In the lead up to ‘The 8th Asia Pacific Triennial of Contemporary Art’ (APT8) we look back to a work acquired during APT7 by Parastou Forouhar and share insights into the artist’s inspirations.

Parastou Forouhar’s diverse artistic practice, which ranges across installation, photography and drawing, engages directly with her personal biography. Forouhar, who grew up in Iran, was the daughter of politically active parents in the period leading up to and including the Iranian revolution in 1979. Her emigration to Germany in 1991, followed by the politically motivated murder of her parents in 1998, altered her relationship to the country and language of her birth, from one of everyday intimacy to one of ambiguity. It is this space of ambiguity and its potential as a space for creation that Forouhar seeks to develop within her work.

‘Persian for beginners’ 1997, is a series of 15 calligraphic drawings Forouhar created as part of the German-based artist collective Fahrrad Halle. An important formative work in her oeuvre, it heralded her interest in the graceful eloquence of Persian calligraphy as not only a language of communication but also as an aesthetic discipline and space of exploration. In each of the drawings, Forouhar uses the calligraphic strokes and dots that make up the Farsi (Persian) word for a particular animal, to create the image of that animal.

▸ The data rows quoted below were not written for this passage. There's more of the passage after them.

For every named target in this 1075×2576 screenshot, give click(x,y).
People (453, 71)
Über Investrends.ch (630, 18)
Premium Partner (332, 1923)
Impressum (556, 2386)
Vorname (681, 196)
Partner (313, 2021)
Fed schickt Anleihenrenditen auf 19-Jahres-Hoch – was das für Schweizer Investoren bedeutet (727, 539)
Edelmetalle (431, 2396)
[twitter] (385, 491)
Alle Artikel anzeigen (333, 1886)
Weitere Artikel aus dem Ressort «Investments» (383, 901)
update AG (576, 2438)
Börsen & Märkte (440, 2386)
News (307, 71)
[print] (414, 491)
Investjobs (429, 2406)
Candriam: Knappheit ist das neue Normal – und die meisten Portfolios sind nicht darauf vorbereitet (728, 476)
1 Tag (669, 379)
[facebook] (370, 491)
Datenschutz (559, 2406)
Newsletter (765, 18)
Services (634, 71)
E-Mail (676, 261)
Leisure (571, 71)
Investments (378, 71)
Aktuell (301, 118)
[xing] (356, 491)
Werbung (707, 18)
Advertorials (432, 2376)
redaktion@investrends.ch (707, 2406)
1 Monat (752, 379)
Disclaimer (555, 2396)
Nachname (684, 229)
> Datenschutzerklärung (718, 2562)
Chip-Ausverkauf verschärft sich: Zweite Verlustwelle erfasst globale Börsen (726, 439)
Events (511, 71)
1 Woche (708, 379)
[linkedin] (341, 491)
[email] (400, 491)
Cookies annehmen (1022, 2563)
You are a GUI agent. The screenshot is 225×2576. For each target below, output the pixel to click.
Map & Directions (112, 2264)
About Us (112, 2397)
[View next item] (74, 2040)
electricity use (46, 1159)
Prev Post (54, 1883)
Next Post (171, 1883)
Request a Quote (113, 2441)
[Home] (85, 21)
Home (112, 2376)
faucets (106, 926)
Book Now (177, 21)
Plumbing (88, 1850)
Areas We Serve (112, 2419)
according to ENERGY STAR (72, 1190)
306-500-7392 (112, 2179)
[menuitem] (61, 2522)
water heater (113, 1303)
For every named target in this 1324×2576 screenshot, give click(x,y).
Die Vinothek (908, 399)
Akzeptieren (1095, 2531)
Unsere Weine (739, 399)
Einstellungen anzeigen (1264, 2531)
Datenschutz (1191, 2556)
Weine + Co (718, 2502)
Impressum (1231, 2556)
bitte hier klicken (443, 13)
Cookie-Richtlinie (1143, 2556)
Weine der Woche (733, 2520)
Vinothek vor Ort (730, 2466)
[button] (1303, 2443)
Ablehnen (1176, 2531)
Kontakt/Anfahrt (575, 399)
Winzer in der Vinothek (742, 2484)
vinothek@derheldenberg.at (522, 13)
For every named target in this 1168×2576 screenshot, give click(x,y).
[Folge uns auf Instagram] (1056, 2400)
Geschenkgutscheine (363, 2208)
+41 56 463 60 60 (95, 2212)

Writing about this work, Forouhar likens the ambiguity around whether we are looking at an image or text to the feelings of affiliation and strangeness she felt when labelled as ‘the Iranian’ among her German colleagues. The visual elegance and simplicity of the drawings beautifully captures the act of trying to communicate in another language and across cultures, beginning with simple things and the importance of non-verbal and written modes of communication for carrying not only meaning, but feeling.

The art of calligraphy has a long history in Iran. Predominantly associated with the writing and communication of the holy text, the Qur’an, it has been explored as a space of aesthetic exploration for many centuries. Forouhar is interested in reclaiming calligraphy from its religious role by engaging with its visual eloquence and later traditions, such as zoomorphic calligraphy, which emerged in the fifteenth century, relatively late in the history of Islamic art, when religious taboos outlawing representation had lost some of their power.